Researchers randomized 96 hospitalized patients to a special discharge intervention or to usual care. All patients had previously established relationships with primary care providers (PCPs) at outpatient facilities affiliated with this hospital. Each intervention began with a specially designed patient discharge form (reviewed with the patient) that captured key elements of the hospitalization and proposed follow-up. The form was transmitted electronically to a nurse at the patient’s outpatient provider site; this nurse phoned the patient the next day to review follow-up plans. The patient’s PCP then reviewed the form and nurse’s notes and modified the plan as necessary.

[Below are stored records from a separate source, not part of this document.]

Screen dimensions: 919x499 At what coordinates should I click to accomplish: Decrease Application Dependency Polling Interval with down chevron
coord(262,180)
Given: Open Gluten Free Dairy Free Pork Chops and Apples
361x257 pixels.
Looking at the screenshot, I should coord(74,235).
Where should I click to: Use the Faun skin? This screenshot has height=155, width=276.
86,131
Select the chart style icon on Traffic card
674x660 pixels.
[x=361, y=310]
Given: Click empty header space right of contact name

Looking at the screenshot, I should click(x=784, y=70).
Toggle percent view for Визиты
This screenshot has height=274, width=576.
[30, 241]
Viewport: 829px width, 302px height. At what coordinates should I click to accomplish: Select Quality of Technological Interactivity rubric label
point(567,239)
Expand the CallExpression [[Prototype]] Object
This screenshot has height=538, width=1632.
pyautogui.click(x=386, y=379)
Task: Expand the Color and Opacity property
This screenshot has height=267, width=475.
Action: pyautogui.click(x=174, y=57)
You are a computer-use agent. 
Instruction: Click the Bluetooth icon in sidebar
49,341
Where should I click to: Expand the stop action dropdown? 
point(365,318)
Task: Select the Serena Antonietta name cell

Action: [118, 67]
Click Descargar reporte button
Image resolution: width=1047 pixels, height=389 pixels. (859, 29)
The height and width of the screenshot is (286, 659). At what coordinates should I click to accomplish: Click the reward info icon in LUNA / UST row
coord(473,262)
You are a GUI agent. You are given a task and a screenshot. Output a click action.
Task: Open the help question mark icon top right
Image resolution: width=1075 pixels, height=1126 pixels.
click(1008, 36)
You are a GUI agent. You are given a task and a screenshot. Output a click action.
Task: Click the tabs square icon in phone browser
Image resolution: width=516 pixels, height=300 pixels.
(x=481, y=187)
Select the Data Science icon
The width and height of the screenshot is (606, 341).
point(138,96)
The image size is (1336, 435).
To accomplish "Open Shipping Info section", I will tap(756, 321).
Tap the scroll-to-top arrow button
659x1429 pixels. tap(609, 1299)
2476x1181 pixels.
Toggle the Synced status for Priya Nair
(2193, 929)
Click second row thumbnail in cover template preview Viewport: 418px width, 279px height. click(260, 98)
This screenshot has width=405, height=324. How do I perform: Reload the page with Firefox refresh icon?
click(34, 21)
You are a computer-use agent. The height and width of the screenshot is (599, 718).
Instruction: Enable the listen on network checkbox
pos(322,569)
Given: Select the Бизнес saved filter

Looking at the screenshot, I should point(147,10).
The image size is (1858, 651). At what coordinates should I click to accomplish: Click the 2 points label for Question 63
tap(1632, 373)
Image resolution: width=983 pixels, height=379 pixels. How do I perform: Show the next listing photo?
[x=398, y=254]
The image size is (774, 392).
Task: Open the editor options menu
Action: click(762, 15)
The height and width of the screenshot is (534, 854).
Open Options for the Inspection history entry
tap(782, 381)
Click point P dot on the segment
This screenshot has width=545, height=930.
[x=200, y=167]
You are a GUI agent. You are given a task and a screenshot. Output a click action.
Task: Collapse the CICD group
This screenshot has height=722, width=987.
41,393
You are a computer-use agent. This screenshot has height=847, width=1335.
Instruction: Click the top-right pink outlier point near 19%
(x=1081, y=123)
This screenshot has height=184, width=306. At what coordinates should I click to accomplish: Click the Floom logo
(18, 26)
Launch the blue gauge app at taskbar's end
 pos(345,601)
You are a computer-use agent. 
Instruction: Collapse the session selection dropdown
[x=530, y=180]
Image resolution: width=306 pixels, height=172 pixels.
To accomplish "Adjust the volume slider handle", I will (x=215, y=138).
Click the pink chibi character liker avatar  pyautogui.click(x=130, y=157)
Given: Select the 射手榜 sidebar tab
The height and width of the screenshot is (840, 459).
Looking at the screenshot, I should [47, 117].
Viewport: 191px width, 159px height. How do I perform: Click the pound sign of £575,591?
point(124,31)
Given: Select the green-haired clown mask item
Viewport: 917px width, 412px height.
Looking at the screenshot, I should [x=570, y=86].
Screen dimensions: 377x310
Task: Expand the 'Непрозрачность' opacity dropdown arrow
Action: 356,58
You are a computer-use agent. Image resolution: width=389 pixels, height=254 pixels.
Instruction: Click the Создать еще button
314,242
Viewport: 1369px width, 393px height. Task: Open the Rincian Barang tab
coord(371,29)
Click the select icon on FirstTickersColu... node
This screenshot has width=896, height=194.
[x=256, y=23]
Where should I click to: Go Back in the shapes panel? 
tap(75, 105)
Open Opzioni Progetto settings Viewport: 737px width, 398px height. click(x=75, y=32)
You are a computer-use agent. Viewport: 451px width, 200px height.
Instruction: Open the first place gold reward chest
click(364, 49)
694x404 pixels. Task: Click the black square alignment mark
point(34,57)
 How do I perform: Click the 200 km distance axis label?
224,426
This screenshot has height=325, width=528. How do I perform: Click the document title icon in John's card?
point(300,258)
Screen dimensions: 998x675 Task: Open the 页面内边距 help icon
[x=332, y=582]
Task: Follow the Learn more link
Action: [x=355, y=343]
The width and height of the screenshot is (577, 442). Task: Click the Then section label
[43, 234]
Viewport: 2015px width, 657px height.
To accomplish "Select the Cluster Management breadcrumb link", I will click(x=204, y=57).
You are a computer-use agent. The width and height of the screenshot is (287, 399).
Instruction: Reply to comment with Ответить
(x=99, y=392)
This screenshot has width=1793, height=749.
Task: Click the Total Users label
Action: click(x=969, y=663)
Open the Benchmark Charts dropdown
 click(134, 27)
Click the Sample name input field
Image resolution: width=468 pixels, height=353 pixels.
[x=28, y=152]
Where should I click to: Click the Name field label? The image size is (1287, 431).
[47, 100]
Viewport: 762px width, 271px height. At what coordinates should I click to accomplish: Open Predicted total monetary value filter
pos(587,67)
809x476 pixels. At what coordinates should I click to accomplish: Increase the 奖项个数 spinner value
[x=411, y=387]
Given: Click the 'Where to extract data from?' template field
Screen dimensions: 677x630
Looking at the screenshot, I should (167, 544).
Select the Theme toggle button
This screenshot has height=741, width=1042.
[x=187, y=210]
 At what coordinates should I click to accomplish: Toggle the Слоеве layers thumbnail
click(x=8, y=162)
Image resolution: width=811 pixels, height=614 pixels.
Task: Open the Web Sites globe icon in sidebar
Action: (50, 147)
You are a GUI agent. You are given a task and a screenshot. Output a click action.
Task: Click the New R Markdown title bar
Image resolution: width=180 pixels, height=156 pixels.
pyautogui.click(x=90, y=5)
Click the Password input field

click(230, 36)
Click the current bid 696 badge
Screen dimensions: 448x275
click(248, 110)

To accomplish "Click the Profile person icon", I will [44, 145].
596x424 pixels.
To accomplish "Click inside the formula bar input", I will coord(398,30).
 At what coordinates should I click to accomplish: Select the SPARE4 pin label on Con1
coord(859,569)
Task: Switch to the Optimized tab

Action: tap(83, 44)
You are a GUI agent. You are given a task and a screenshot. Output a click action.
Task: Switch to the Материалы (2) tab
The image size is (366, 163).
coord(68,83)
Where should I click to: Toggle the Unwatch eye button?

The proportion of patients who had one or more “undesirable outcomes” (i.e., no outpatient appointment within 3 weeks, readmission or emergency department visit within 1 month, or failure to complete an outpatient work-up recommended at discharge) was significantly lower in the intervention group (26%) than in the randomized control group (55%) or in a historical control group (55%).
Balaban RB et al. Redefining and redesigning hospital discharge to enhance patient care: A randomized controlled study. J Gen Intern Med 2008 Aug; 23:1228.
Comment
This relatively simple intervention improved several aspects of outpatient follow-up after hospitalization. The intervention’s generalizability is limited somewhat, given that all these patients already had outpatient medical providers within the same hospital system. Nevertheless, elements of this intervention could be duplicated in many clinical settings.